GIVEN PASSAGE Block Start

Over 55,000 displaced Sudanese return to southeastern state: IOM
  • IOM said its field teams “monitored the return of an estimated 55,466 displaced persons
  • Famine has been declared in parts of the country

PORT SUDAN: Over 55,000 internally displaced Sudanese have returned to areas across the southeastern state of Sennar, more than a month after the army recaptured the state capital from paramilitaries, the UN migration agency said Saturday.
The International Organization for Migration (IOM) said its field teams “monitored the return of an estimated 55,466 displaced persons to locations across Sennar state” between December 18 and January 10.
Across the entire country, however, the United Nations says 21 months of war have created the world’s worst internal displacement crisis, uprooting more than 12 million people.
Famine has been declared in parts of the country, but the risk is spreading for millions more people, including to areas north of Sennar, a UN-backed assessment said last month.
In November, the Sudanese army, battling the paramilitary Rapid Support Forces (RSF) since April 2023, said it had regained control of Sinja, the Sennar state capital and a key link between army-controlled areas of central and eastern Sudan.

GIVEN PASSAGE Block End
DATASET CONTENT Block Start

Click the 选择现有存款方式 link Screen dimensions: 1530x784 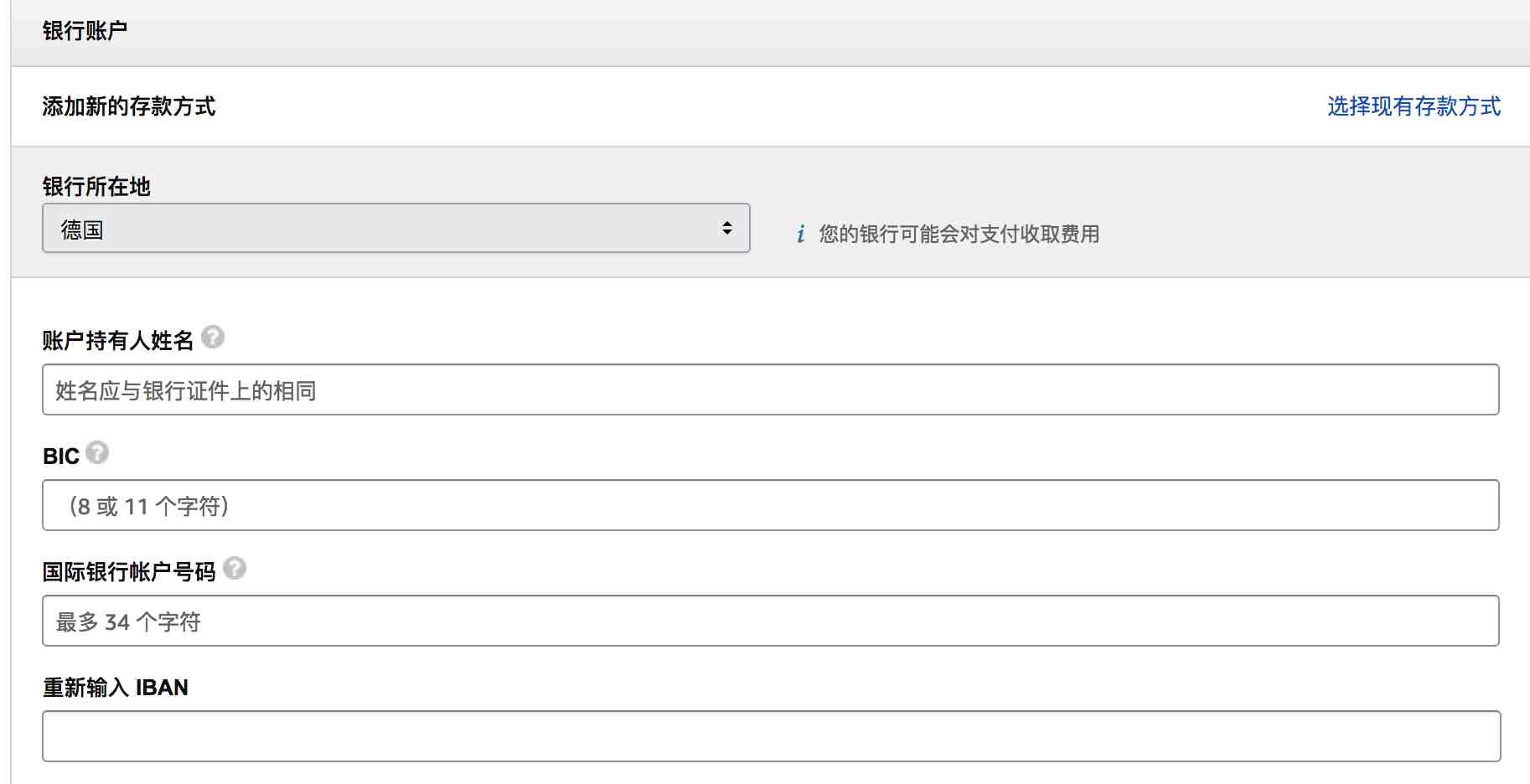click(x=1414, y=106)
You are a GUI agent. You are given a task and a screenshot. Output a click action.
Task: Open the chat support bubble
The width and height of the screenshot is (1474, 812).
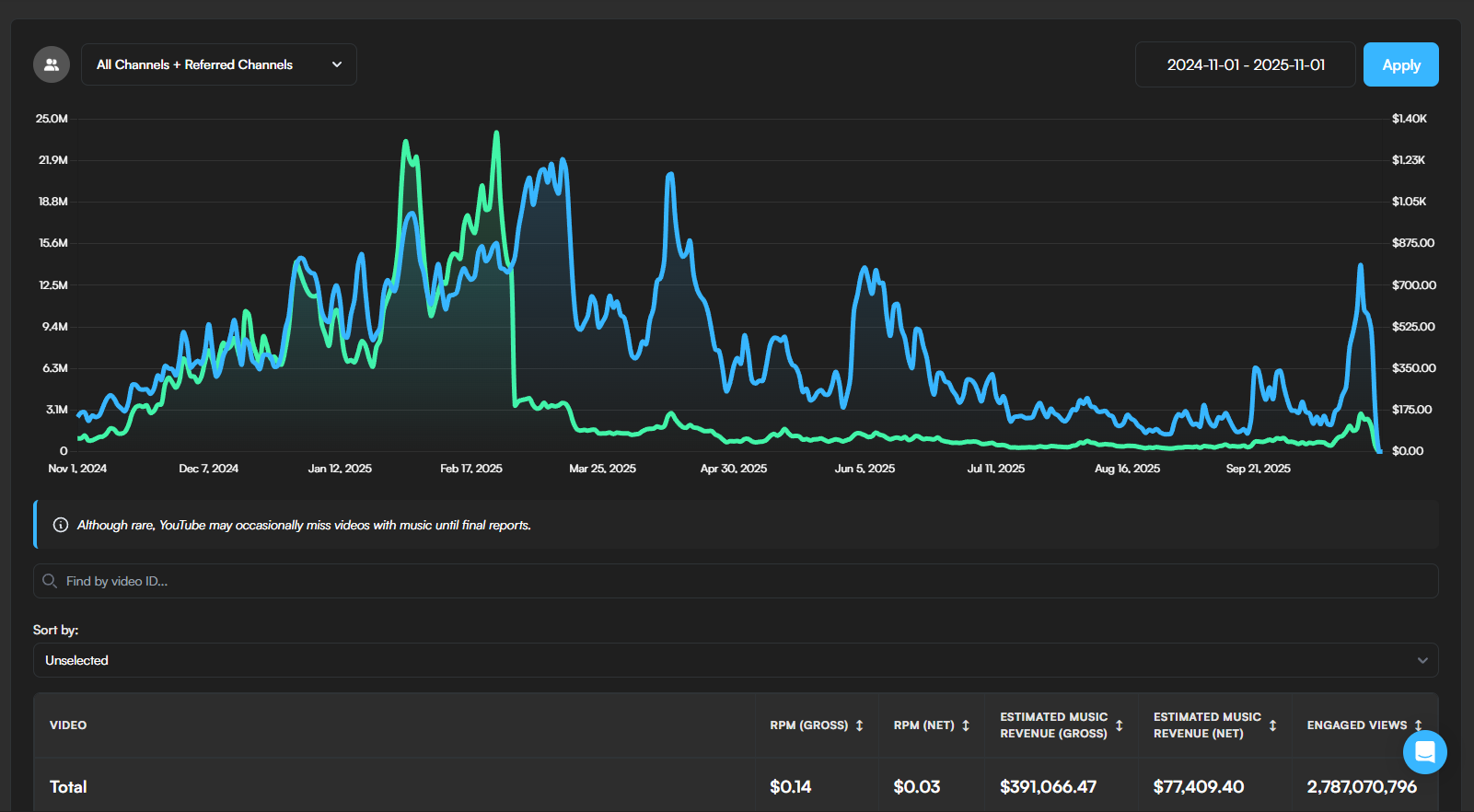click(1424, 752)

DATASET CONTENT Block End
DATASET CONTENT Block Start

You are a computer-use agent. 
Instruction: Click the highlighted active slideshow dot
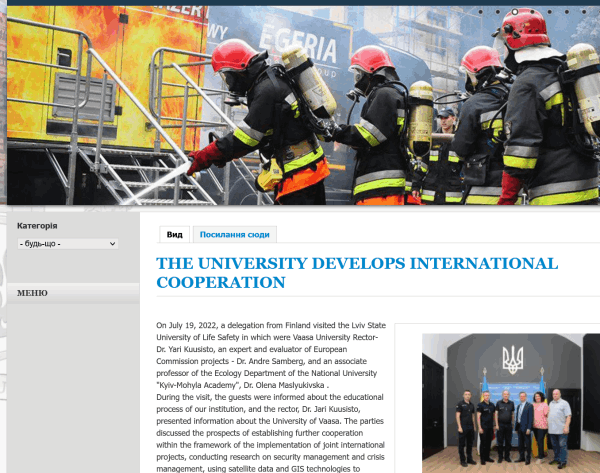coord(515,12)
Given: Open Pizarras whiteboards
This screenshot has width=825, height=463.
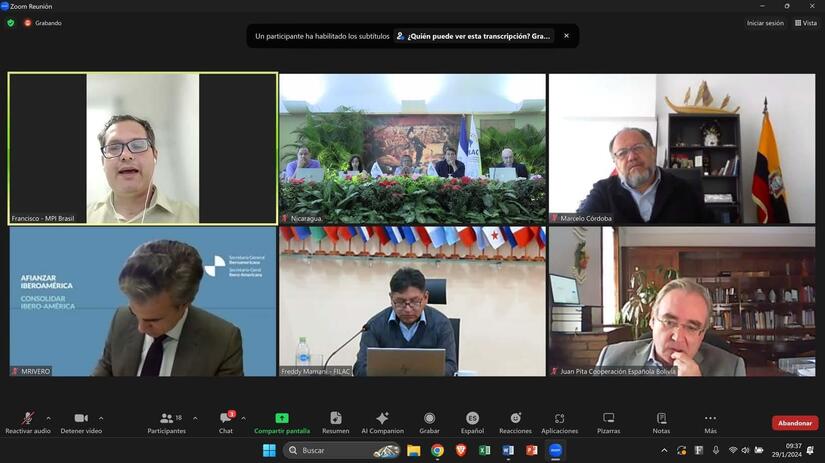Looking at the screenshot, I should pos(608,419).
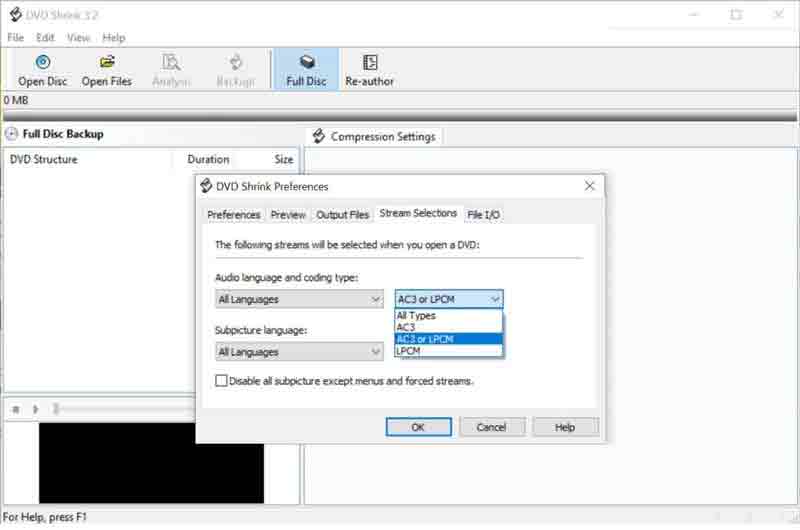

DATASET CONTENT Block End

= TASKS TO COMPLETE =
#1 In the news report on displaced Sudanese returning to Sennar, between which dates did the IOM monitor the returns?
#2 Using the news report on returns to Sennar, explain why Sinja was an important place for the army to regain.
#3 Write the next part of the news report on displaced Sudanese returning to Sennar, starting after its last sentence.

= ANSWERS BY ITEM NUMBER =
#1 Between December 18 and January 10.

#2 Sinja is the capital of Sennar state. It is also a key link between army-controlled areas of central and eastern Sudan.

#3
The RSF had controlled Sinja since late June when its attack on Sennar state forced nearly 726,000 people — many displaced from other states — to flee, according to the United Nations.
The war in Sudan has killed tens of thousands.
On Thursday, the United States Treasury Department sanctioned army chief Abdel Fattah Al-Burhan, accusing the army of attacking schools, markets and hospitals, as well as using food deprivation as a weapon of war.
The move came just over a week after Washington also sanctioned RSF commander Mohamed Hamdan Dagalo, accusing his group of committing genocide.
Secretary of State Antony Blinken said Dagalo had been designated for “gross violations of human rights” in Sudan’s western Darfur region, “namely the mass rape of civilians by RSF soldiers under his control.”